• EXERCISE DESCRIPTION: The response must contain every line from the records below that has "computer".

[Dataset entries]
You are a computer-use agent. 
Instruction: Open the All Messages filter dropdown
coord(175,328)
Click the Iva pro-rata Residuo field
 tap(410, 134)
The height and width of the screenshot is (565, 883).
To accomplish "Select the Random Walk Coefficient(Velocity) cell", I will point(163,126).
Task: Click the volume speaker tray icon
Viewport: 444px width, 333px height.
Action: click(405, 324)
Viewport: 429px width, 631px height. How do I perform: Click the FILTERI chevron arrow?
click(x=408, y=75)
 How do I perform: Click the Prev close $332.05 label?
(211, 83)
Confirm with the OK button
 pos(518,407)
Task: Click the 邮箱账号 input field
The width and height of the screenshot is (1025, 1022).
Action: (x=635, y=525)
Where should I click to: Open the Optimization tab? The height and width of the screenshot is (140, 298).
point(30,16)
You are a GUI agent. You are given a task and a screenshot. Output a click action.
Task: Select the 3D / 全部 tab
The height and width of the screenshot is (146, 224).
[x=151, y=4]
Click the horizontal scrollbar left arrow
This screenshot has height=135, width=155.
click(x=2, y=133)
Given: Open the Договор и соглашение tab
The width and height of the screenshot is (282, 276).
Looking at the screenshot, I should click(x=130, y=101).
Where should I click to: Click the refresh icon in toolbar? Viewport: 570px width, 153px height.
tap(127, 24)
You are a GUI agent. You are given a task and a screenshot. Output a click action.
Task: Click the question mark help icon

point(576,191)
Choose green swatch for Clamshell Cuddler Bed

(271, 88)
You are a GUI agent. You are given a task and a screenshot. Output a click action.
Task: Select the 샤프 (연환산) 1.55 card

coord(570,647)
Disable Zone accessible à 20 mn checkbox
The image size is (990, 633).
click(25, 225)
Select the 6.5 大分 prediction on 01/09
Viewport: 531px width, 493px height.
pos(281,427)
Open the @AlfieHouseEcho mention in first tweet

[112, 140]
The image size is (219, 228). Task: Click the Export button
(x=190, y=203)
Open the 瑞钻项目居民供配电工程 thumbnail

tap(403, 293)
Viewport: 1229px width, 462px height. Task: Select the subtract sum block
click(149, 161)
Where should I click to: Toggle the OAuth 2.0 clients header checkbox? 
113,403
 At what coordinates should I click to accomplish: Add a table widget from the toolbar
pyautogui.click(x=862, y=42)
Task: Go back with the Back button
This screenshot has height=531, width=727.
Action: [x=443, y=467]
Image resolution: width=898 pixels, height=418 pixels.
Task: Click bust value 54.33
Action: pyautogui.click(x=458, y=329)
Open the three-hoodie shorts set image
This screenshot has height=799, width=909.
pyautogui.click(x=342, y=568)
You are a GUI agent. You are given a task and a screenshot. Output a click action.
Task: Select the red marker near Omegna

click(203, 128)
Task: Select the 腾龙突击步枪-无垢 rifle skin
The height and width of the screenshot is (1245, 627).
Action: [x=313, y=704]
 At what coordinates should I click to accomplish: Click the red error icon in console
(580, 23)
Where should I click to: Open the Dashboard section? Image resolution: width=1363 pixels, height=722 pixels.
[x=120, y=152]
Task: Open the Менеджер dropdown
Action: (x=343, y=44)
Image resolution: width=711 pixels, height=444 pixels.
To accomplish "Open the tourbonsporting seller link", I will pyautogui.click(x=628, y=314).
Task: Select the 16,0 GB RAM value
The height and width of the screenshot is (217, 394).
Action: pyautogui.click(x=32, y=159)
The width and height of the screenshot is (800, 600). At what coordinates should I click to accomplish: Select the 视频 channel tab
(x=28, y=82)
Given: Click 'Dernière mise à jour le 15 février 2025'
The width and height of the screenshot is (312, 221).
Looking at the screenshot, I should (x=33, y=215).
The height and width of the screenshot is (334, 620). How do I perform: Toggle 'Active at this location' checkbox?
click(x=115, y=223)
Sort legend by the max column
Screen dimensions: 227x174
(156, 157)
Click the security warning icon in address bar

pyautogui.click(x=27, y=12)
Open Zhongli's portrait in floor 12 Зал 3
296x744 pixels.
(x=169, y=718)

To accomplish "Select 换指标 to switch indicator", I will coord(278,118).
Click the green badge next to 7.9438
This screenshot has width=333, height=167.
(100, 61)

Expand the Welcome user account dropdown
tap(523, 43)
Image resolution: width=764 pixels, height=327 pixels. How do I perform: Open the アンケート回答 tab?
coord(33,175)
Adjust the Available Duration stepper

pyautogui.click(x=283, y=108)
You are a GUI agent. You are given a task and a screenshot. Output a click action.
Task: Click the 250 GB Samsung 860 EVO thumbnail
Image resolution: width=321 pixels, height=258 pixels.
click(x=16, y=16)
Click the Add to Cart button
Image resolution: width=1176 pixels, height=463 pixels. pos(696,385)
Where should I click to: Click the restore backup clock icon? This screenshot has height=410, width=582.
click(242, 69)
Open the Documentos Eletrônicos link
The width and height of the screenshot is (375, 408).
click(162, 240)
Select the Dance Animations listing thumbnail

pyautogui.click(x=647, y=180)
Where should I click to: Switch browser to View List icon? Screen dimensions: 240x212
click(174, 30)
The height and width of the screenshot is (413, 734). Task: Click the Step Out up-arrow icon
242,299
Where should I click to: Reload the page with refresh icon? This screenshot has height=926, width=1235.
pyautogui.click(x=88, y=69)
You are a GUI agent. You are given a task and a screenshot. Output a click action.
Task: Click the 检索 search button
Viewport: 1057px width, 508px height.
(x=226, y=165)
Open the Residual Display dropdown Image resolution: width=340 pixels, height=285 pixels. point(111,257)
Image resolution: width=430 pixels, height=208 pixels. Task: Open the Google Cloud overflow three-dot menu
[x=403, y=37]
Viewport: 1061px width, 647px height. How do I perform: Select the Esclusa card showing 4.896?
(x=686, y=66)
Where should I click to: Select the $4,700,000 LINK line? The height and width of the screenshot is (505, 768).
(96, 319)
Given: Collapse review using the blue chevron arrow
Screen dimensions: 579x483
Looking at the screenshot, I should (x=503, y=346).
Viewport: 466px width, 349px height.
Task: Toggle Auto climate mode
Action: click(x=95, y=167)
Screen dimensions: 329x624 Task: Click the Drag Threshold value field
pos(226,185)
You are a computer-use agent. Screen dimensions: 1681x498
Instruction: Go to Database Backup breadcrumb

• EXERCISE ANSWER:
You are a computer-use agent. 
You are a computer-use agent. Screen dimensions: 1681x498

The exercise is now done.